Telling America what it wants to hear

Eli Khoury recently had a piece in the Boston Globe in which he tells Americans everything they want to hear. He makes the following claims:

1. The majority of Lebanese are with March 14 and this challenges “the prevailing myth that Lebanon is a ‘divided’ country destined to live along sectarian fault lines.”

2. “[T]he majority of people from all across Christian, Shia, and Sunni regions support a Lebanon free from the influence of Iran and Syria.”

3. “Lebanon stands at a historic crossroads between being integrated into the international community or remaining under the heavy influences of external forces.” And to do this, the United States must “support the government in protecting the upcoming presidential elections from foreign intimidators.”

4. “History has proven that the people of Lebanon, despite all myths, have managed to create a nation. Now it needs help as it becomes a state.”

First point 1: Estimates and eye-witness accounts (including my own) show that there were just as many people, if not more, at the pro-Hezbollah rally back in December that kicked off the sit-in against the government. March 14 can mobilize a lot of people, but then again, so can March 8. This is the very definition of a “divided country.” Furthermore, with the exception of the Christians, who are divided between Aoun and Geagea (with the majority aligning themselves with Aoun and Hezbollah), the division is very much sectarian, with the Sunni and Druze on one side and the Shi’a on the other. Moreover, if the country weren’t divided, the government could function, and there would be no need for an international tribunal to investigate assassinations in Lebanon.

Point 2: I’m not at all convinced of this. I have seen no concrete evidence to support this, and Khoury offers none. The country seems pretty much evenly divided from here in Beirut, and if there had to be a slant to one side or the other, I’d be inclined to think that March 8 has slightly more support than March 14.

Point 3: It is a typically Lebanese irony that people like Khoury call for independence from “external forces” on one hand while simultaneously seeking intervention by an opposing external force — Syria/Iran and the US, respectively.

Point 4: This is perhaps the most laughable of Khoury’s points. No one is arguing that there isn’t a Lebanese state and ought to be one. But to say that history has proven that there is a Lebanese nation? I wonder what history he’s thinking of. The history that I’m familiar with (the civil war, recent divisions, sectarian bloodshed in the 19th century) all seems to point to the fact that there are a bunch of nations within Lebanon (or as Charles Glass would say, tribes with flags) but no Lebanese nation. This is the very problem with sectarianism; it strangles true equitable and pluralistic nationalism.
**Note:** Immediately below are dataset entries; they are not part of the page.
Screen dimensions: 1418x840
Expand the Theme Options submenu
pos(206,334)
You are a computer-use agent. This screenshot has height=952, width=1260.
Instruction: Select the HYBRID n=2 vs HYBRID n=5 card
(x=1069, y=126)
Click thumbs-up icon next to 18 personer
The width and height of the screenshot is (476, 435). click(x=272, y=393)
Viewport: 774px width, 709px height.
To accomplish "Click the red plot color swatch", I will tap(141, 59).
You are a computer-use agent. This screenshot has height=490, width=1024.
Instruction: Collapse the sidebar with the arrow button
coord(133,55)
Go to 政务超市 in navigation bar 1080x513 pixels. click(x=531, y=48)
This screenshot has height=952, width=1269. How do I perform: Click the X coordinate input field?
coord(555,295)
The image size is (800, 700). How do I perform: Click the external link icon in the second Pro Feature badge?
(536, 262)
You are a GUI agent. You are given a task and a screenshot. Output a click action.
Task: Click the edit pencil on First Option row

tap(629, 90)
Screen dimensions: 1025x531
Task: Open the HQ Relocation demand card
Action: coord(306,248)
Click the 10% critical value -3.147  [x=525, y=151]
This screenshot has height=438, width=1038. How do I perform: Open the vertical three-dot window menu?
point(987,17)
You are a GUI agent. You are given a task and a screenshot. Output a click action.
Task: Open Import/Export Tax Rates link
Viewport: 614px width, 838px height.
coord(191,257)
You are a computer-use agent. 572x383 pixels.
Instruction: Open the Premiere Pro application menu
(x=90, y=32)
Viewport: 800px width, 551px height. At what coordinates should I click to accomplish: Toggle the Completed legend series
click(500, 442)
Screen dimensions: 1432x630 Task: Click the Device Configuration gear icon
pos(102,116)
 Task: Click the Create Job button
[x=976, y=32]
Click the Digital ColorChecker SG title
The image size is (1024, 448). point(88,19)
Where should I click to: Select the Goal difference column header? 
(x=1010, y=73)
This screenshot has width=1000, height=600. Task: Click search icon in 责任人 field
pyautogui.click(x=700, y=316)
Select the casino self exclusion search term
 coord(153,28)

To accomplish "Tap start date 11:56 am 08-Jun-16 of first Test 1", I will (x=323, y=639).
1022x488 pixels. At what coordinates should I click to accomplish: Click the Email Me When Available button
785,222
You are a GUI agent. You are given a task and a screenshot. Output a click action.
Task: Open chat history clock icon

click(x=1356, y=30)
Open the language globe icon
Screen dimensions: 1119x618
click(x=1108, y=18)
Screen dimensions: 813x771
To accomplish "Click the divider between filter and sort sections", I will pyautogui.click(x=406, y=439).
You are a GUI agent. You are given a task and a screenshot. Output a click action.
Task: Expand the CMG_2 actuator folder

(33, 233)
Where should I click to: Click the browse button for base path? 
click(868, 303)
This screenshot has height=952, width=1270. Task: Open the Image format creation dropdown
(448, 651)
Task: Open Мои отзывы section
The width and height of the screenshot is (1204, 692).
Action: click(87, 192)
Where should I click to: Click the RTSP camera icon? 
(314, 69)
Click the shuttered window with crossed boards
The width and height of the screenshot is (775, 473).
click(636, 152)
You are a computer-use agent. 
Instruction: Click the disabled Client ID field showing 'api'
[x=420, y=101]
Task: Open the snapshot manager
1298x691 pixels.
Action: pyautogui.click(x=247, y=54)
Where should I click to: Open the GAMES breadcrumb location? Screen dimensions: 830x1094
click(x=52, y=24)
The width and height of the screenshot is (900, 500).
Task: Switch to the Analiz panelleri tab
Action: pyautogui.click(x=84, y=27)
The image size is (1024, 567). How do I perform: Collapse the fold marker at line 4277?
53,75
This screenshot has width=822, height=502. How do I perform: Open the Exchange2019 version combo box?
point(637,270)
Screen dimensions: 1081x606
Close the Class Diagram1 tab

Eli Khoury tries to set himself (and his movement) up as an alternative to sectarianism and the Lebanese status quo, when in reality he’s just offering more of the same. The March 14 movement is just as sectarian as is the opposition (if somewhat more prone to make disparaging remarks against the poor and Shi’a). What Lebanon really needs is to find its own way. This means being not only independent of Iran and Syria, but also of the US and France. The confessional system needs to be done away with, and a truly secular state needs to be created. Perhaps if an independent state is created in Lebanon, a Lebanese nation might follow in its footsteps.